While at the Social Media Breakfast NYC #4 this morning (Social Media Breakfast NYC 4 at the Roger Smith Hotel. Sponsored by Crimson Hexagon) where I sat right next to Bryan Pearson (who is speaking at the beginning) – a thought crossed my mind about how Web Analytics is changing, morphing, quickly, into something else.
My mind flashed back to the Tealium post I did a few weeks ago (see Tealium Social Media Tracking – More Information) and a post in Web Analytics World where Which Clicks Lead to Phone Calls? Take Your Analytics a Step Further… as two examples of a hybrid approach to analytics that, I believe, is where the field is heading, at least, in part.
Both Tealium and New Call Solutions™ require additional JavaScript tags that collect information that is normally considered “offline” and could not be easily co-related with Site Analytics till recently; both solutions are inexpensive relative to what they offer.
Tealium, as you may recall, tracks social media traffic for a specific campaign that visitors may have been exposed to and exports the information into Google Analytics (and any analytics, for an additional fee). New Call Solutions uses a few phone numbers and can track if individuals exposed to specific ads, call up an advertised business, later.

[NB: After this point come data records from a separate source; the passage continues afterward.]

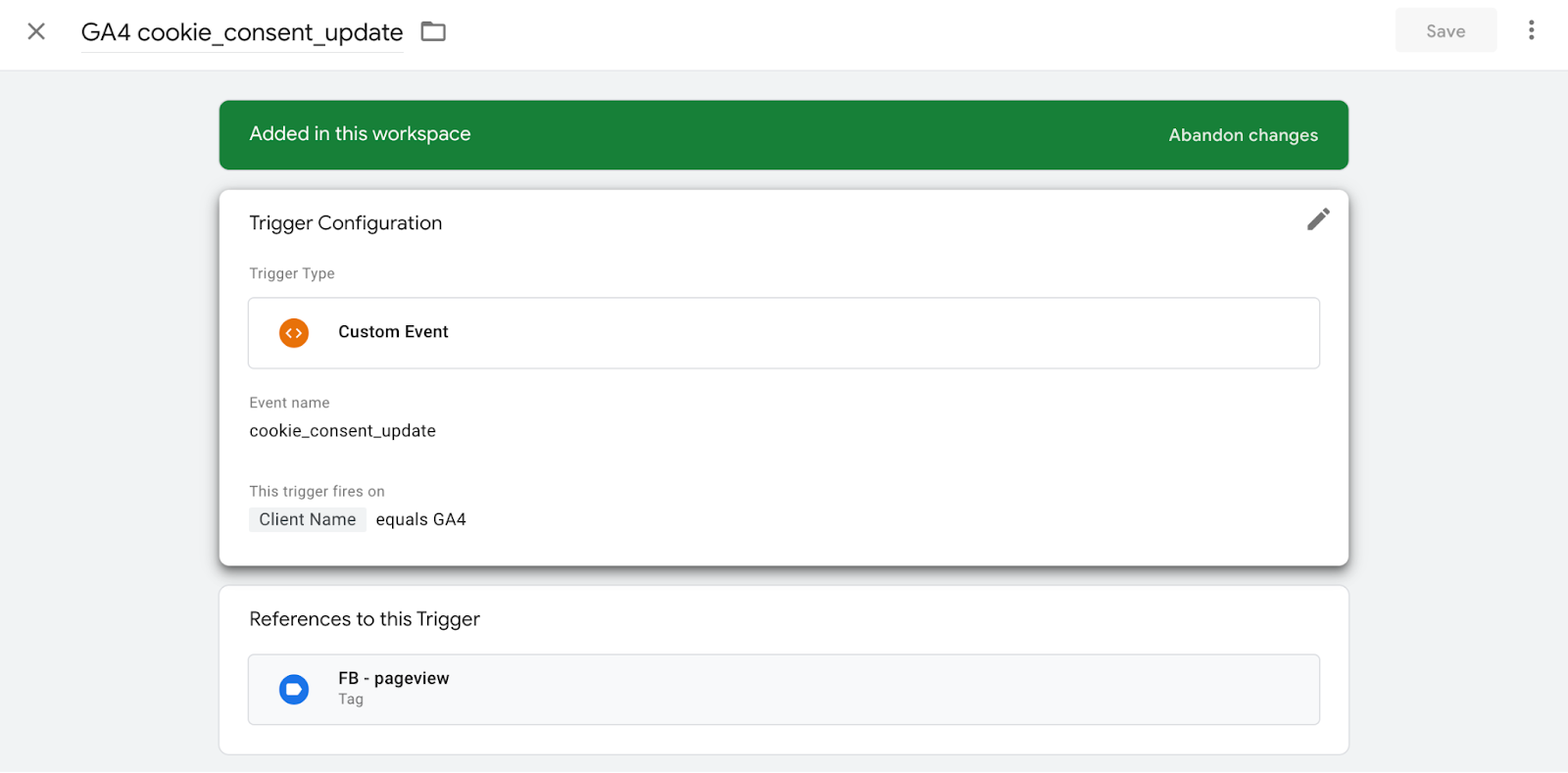This screenshot has height=773, width=1568.
Task: Click the Trigger Configuration heading
Action: (346, 223)
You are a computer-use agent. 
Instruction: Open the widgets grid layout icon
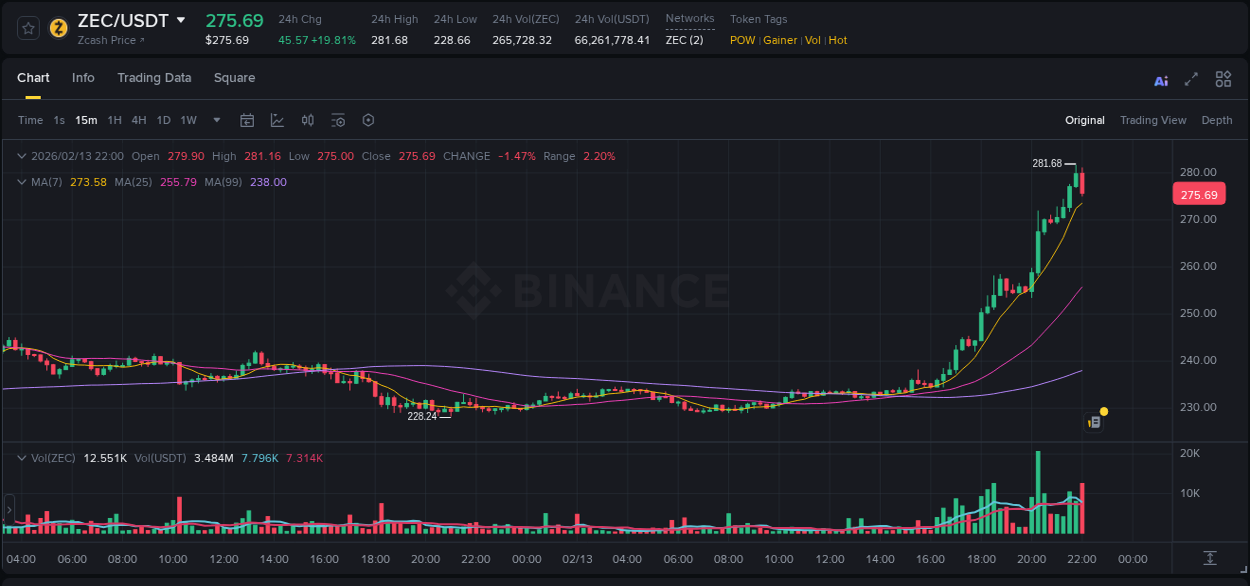(1223, 79)
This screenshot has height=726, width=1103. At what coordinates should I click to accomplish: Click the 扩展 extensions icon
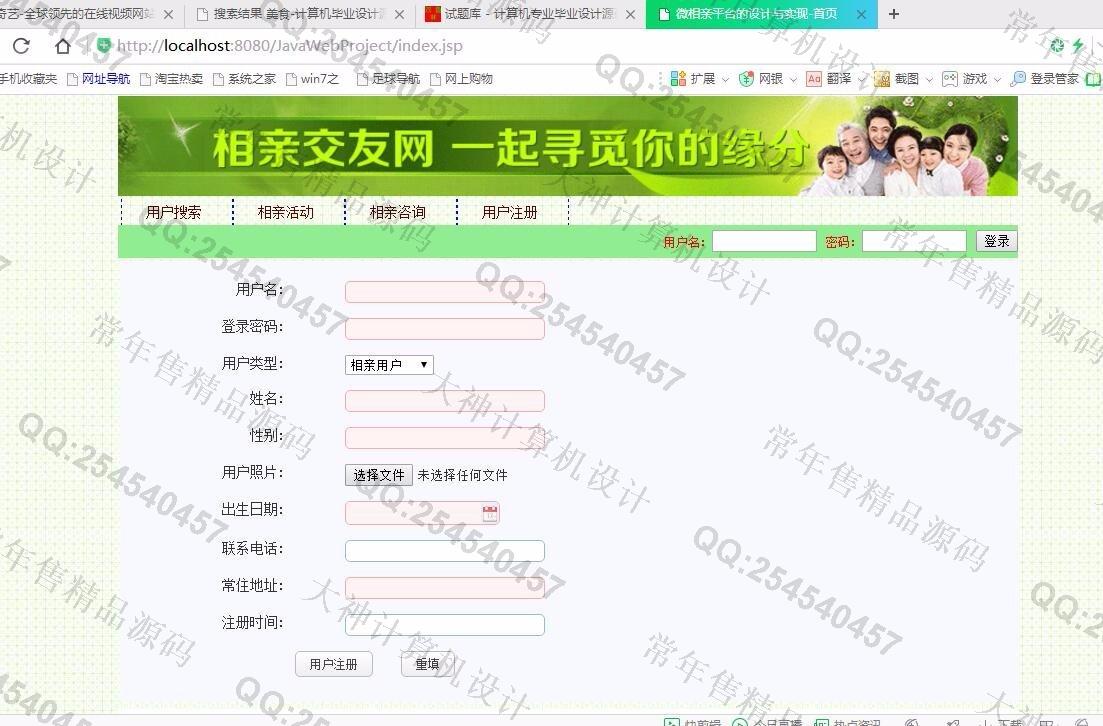pos(678,79)
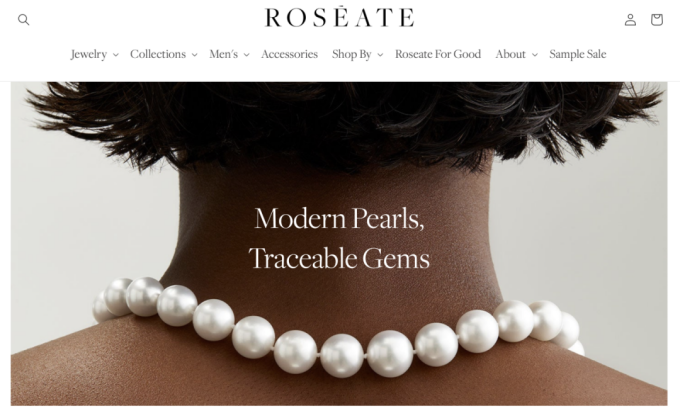
Task: Open the Shop By menu
Action: coord(352,54)
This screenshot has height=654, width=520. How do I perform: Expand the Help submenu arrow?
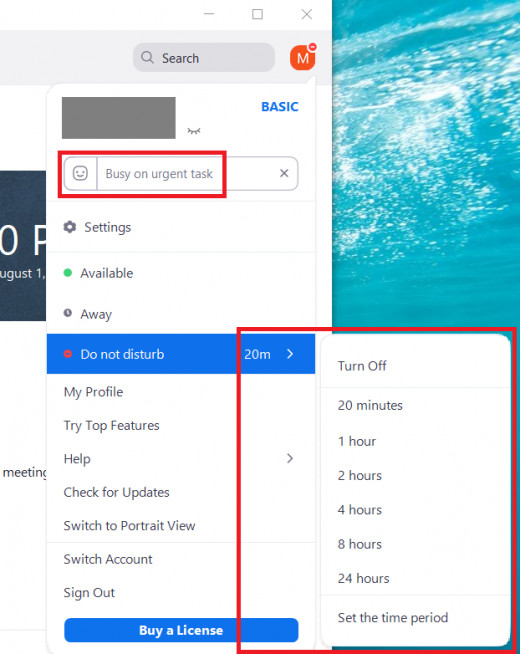(290, 458)
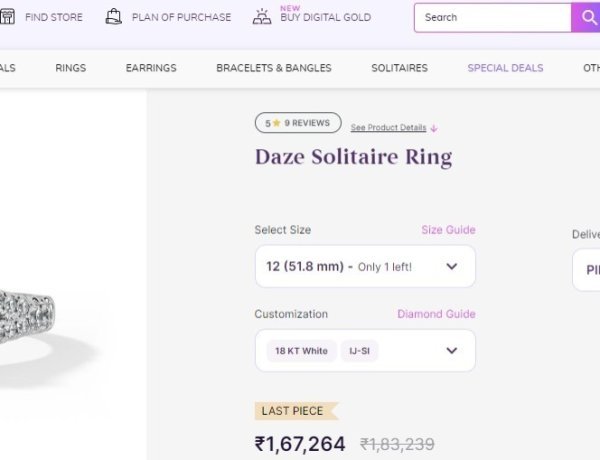600x460 pixels.
Task: Open the Size Guide link
Action: pyautogui.click(x=448, y=230)
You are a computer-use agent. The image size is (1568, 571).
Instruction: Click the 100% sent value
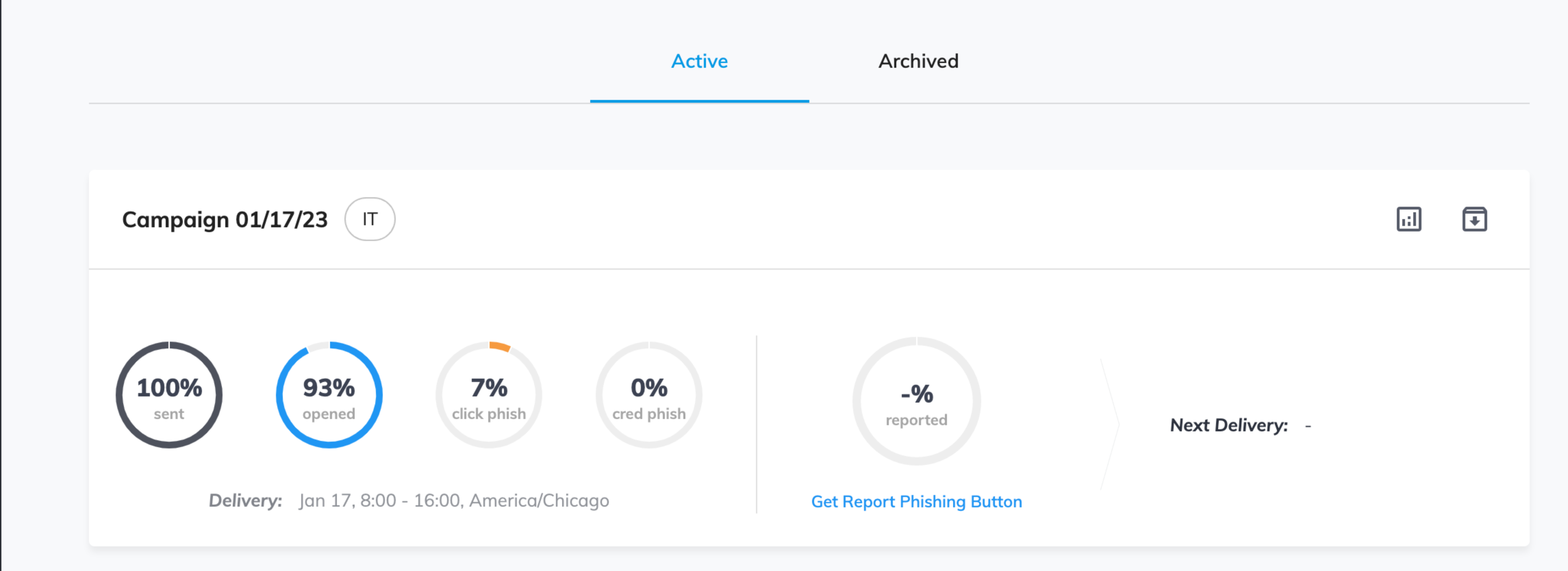pos(169,388)
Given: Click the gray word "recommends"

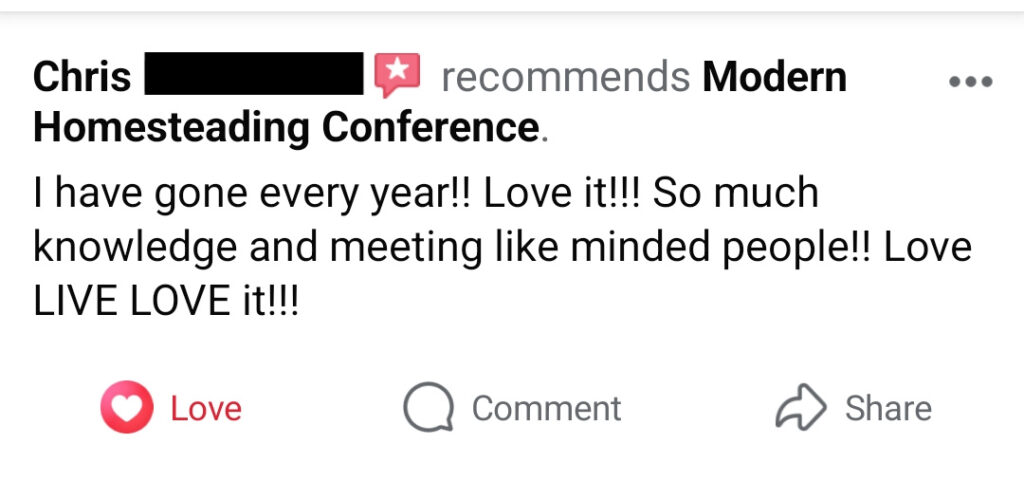Looking at the screenshot, I should 565,77.
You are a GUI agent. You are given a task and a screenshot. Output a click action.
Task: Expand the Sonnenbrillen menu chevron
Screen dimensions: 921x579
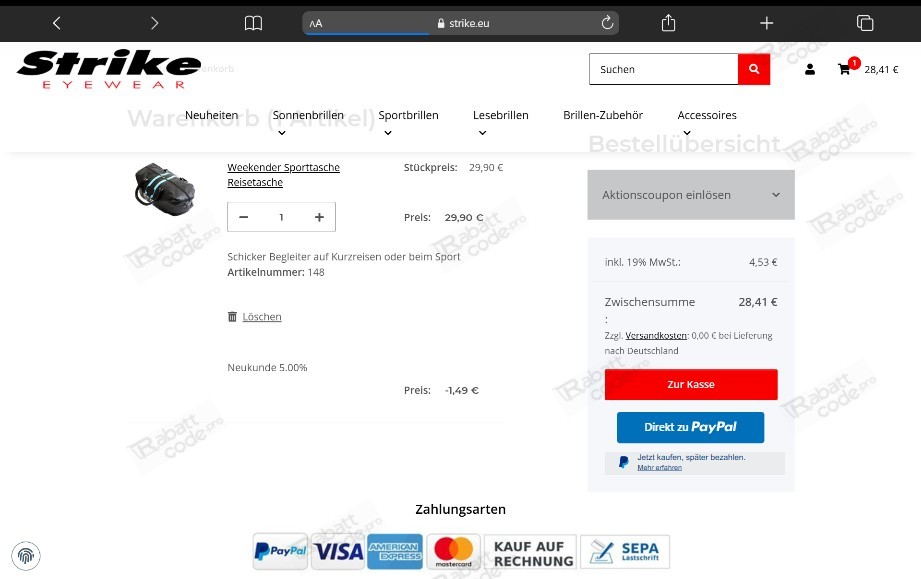[x=282, y=133]
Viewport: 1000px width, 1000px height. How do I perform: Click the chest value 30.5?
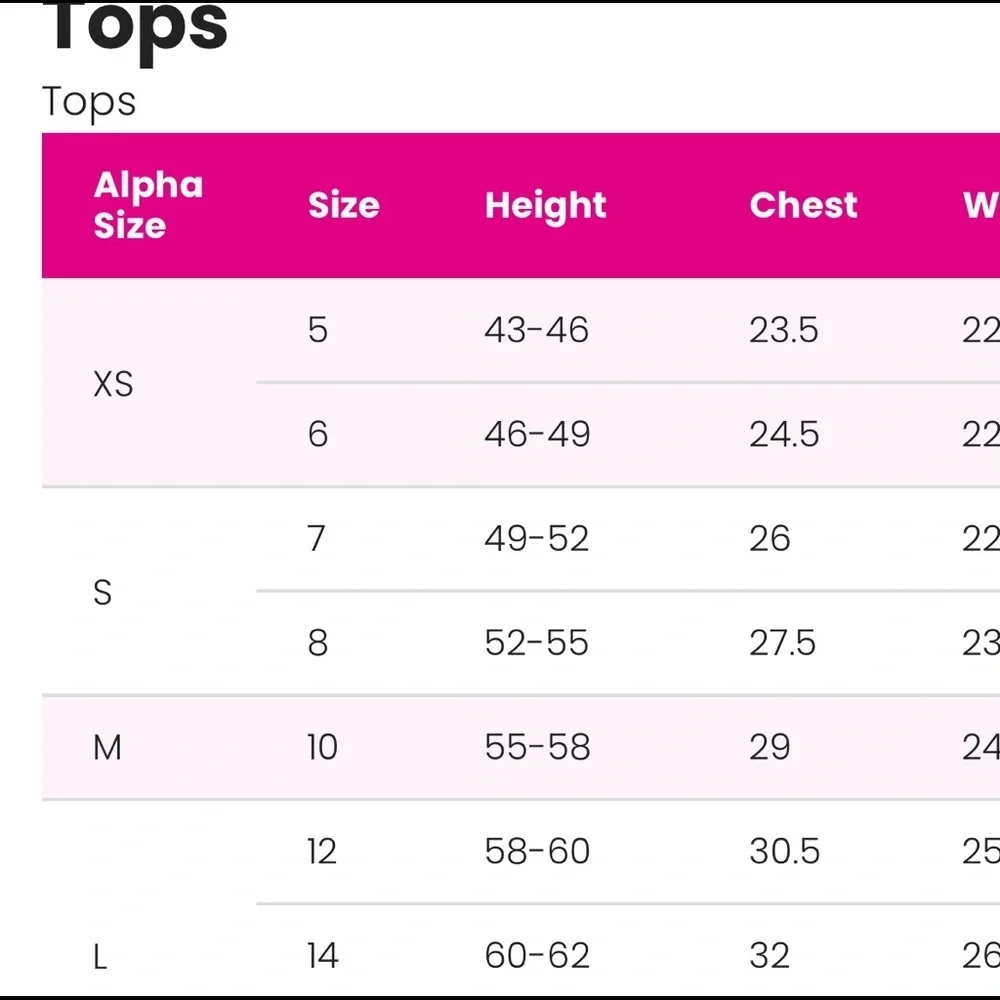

When you consider if web metrics are telling you the truth?, an article in iMediaConnection, by Brandt Dainow that
“… some of the things we have wanted to measure could not be measured
with web technology as it was in the 1990s, and we designed web metrics
around these limitations. Technology has moved on, but metrics haven’t.”“..in other cases, we cannot measure important phenomena because they are
not represented directly by the things we can measure — movements of
the mouse and clicks. To get around this, we have inferred these
phenomena from others that we can measure. “
Social Media Traffic and Phone calls from customers who were exposed to an ad, were always tough to measure, but now what we used to call Web Analytics, has begun changing into something else – and I’m not sure what to call it.